The latter two on May 3 signed off to build a floating LNG terminal in the Aegean Sea off Alexandroupolis, a port in eastern Greece near Turkey and the Bulgarian border. The $382-million terminal is set to come on line at the end of next year, and be a gateway for LNG shipments through southeastern Europe.

 

Construction Impacts

Both industry and government are concerned about the energy fallout from the ongoing conflict: The German construction trade association is warning about price increases and supply-chain bottlenecks affecting the ability to complete jobs on time, and that the squeeze on refined petroleum products will have effects on construction material supplies.
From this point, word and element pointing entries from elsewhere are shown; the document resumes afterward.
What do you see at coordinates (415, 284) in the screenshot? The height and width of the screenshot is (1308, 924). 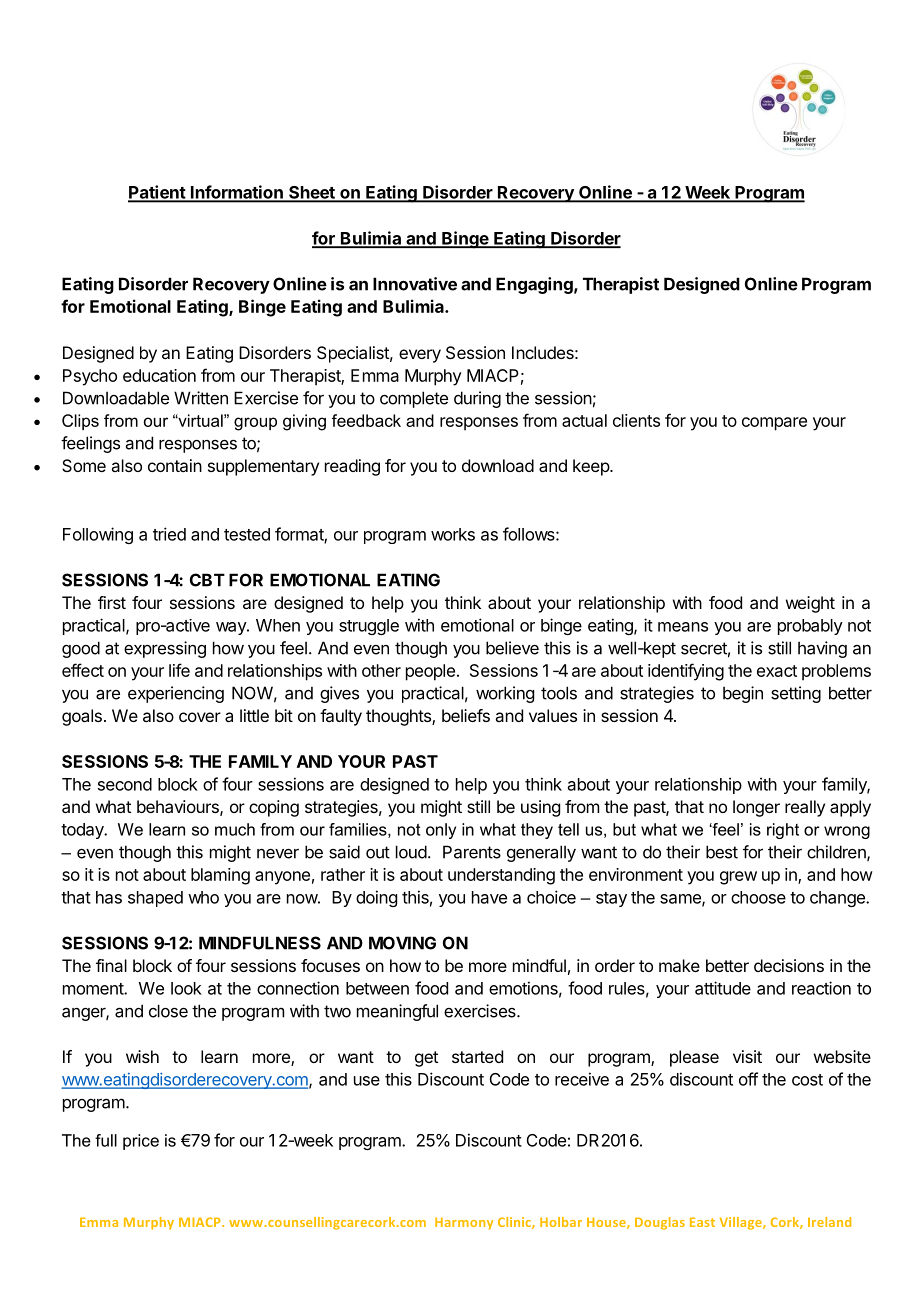 I see `Innovative` at bounding box center [415, 284].
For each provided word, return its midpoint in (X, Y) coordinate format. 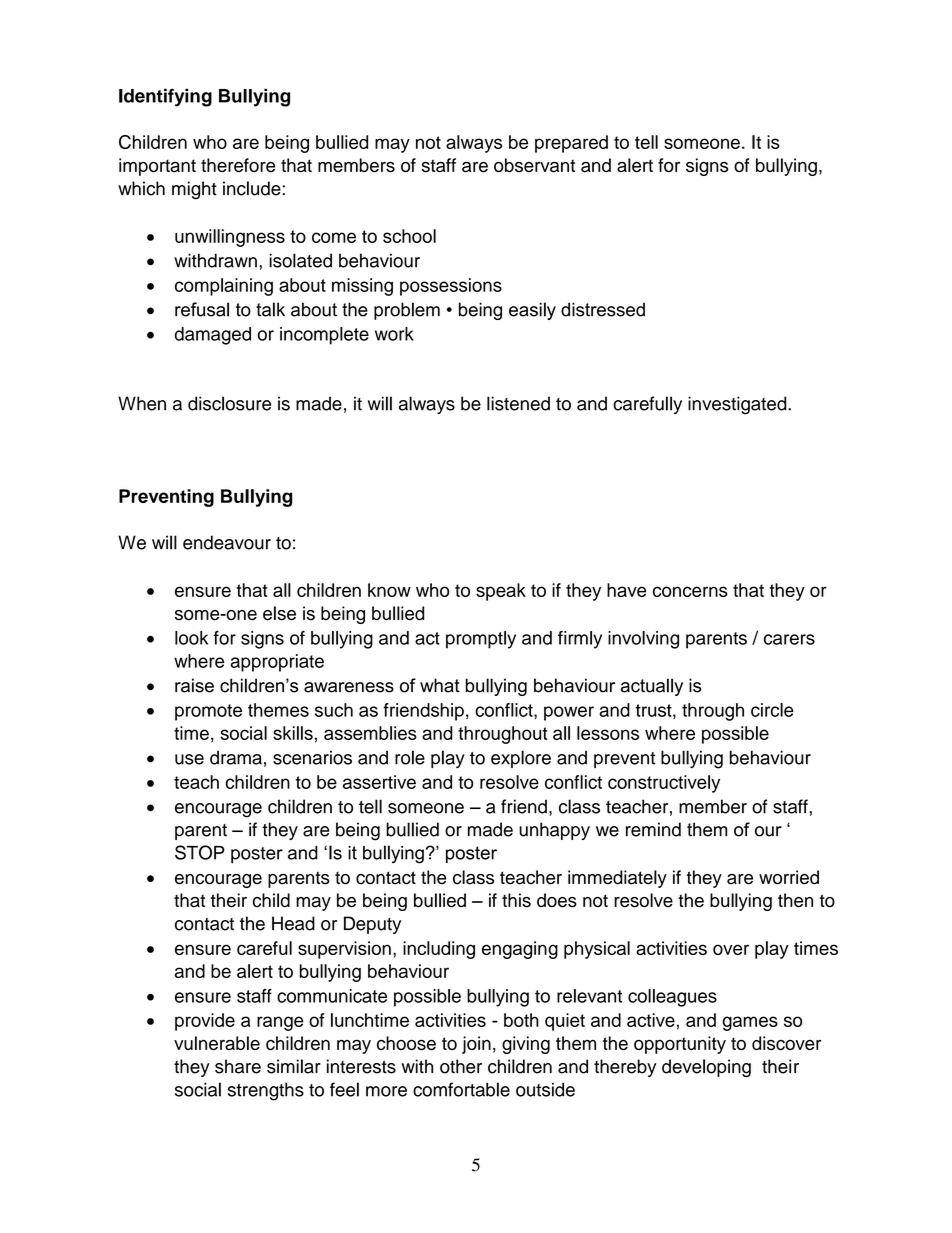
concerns (690, 591)
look (191, 638)
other (461, 1066)
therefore (238, 165)
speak (501, 592)
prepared (571, 144)
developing (706, 1068)
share (238, 1066)
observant (534, 165)
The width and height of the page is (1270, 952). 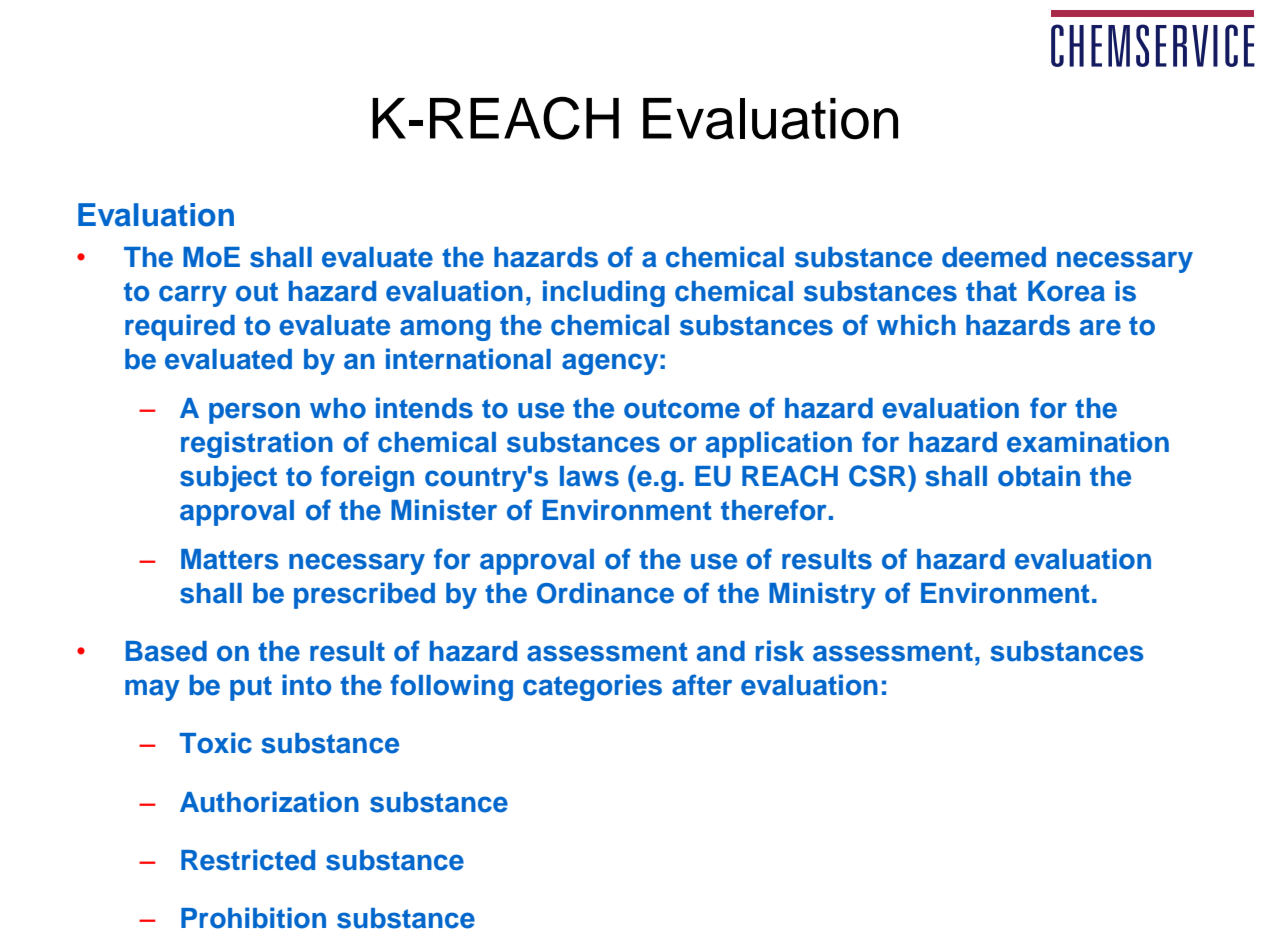 What do you see at coordinates (253, 918) in the page?
I see `Prohibition` at bounding box center [253, 918].
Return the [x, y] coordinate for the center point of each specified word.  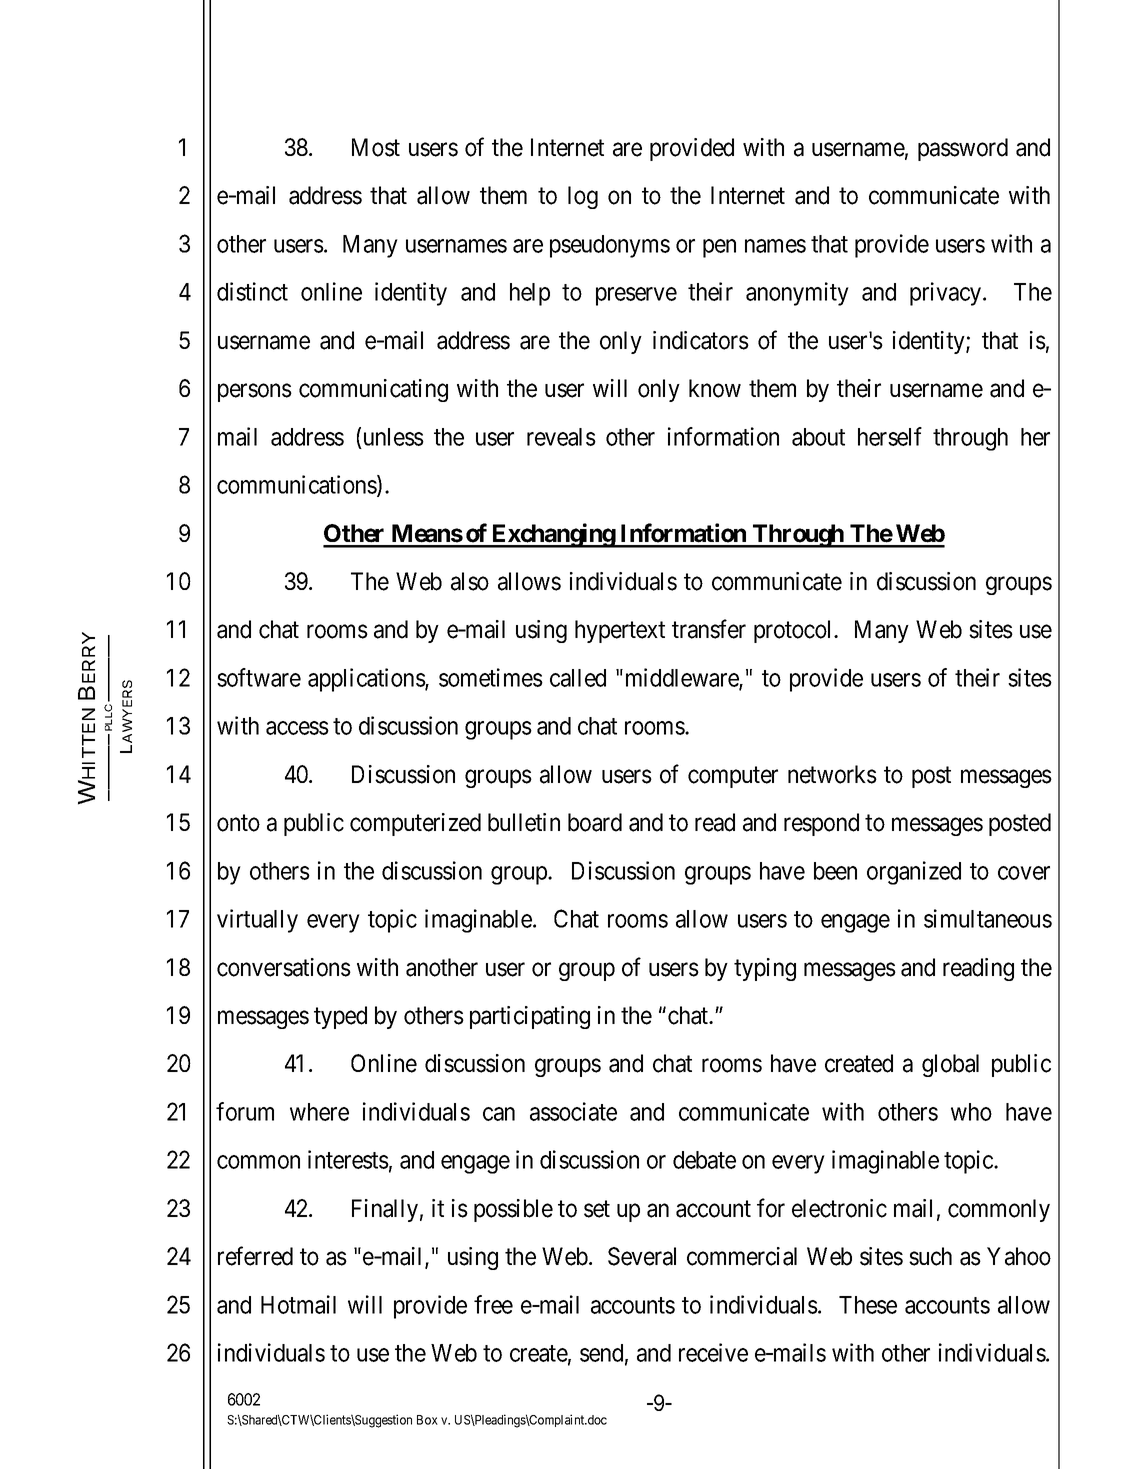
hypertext [620, 631]
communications [297, 485]
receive [713, 1352]
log [583, 197]
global [950, 1065]
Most [376, 147]
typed [340, 1017]
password [963, 149]
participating [530, 1017]
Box [427, 1420]
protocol [794, 631]
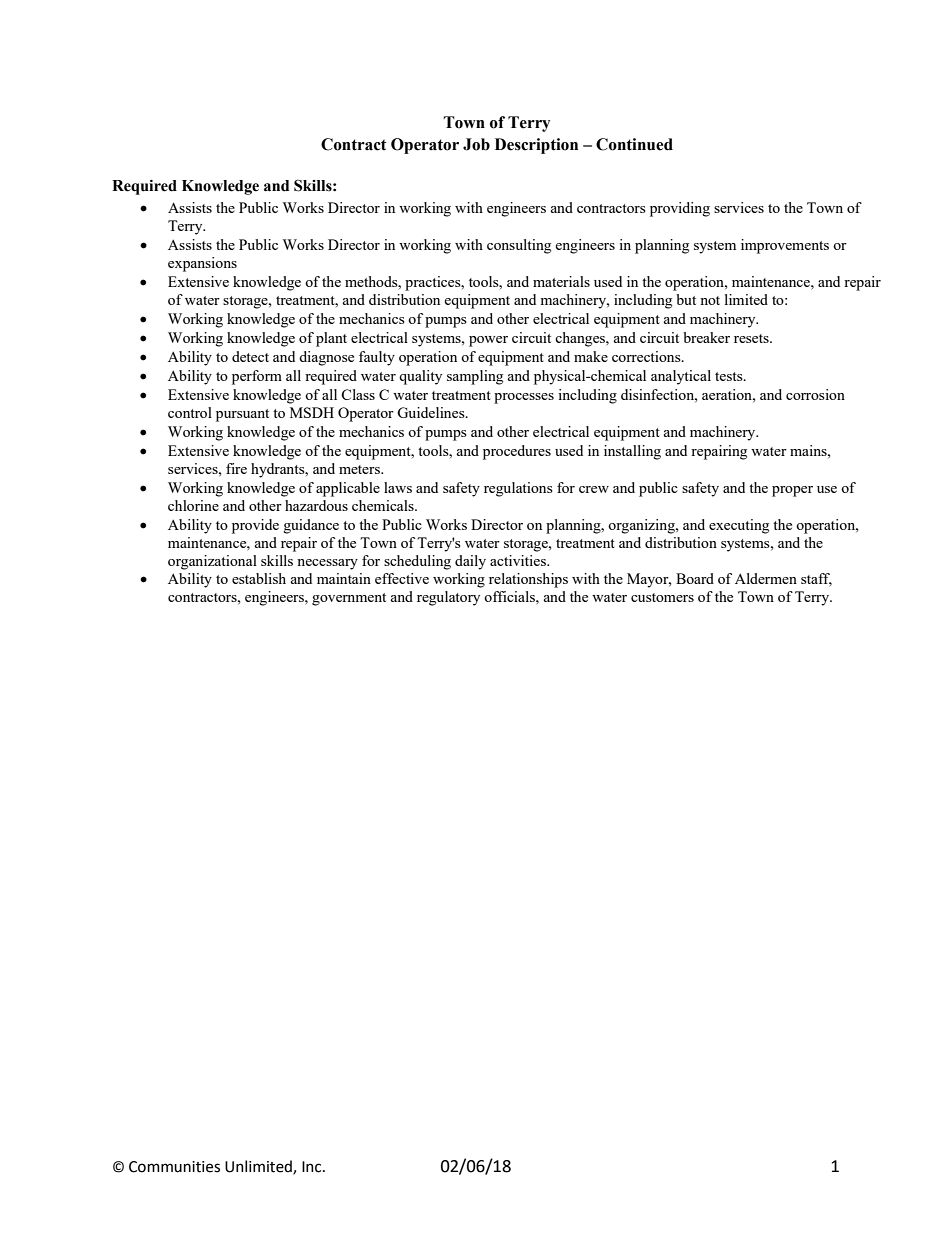 The height and width of the document is (1233, 952). Describe the element at coordinates (448, 598) in the document. I see `regulatory` at that location.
Oficials cite potential effects on critical asphalt production. A refinery in Schwedt, eastern Germany, the main terminal for the Russian supply, also refines 400,000 metric tons per year of bitumen from the oil transports and is partly owned by Russia's giant Rosneft energy firm. The company has further ownership interest in plants around the country that together produce another 900,000 metric tons per year. The Schwedt facility also produces fuel for some regional power plants.

In an April 28 letter to German economics minister Robert Habeck and transport minister Volker Wissing, top officials of the country's construction and asphalt trade groups asked for priority to boost domestic asphalt production rather than find other sources for import. The groups want bitumen classified as a strategic resource for the country.

The Ukraine war fallout is creating material shortages, price increases, energy supply bottlenecks and the threat of construction project stoppages, they say. The construction officials contend that despite high pent-up demand for construction through the tail-off of the pandemic, industry may need to impose kurzarbeit — or rationed, part-time working hours.

The groups want the German government to ensure secure supplies of raw materials for maintenance and modernization of the country’s infrastructure to insure military mobility—and a raw materials strategy that meets the challenges resulting from the conflict.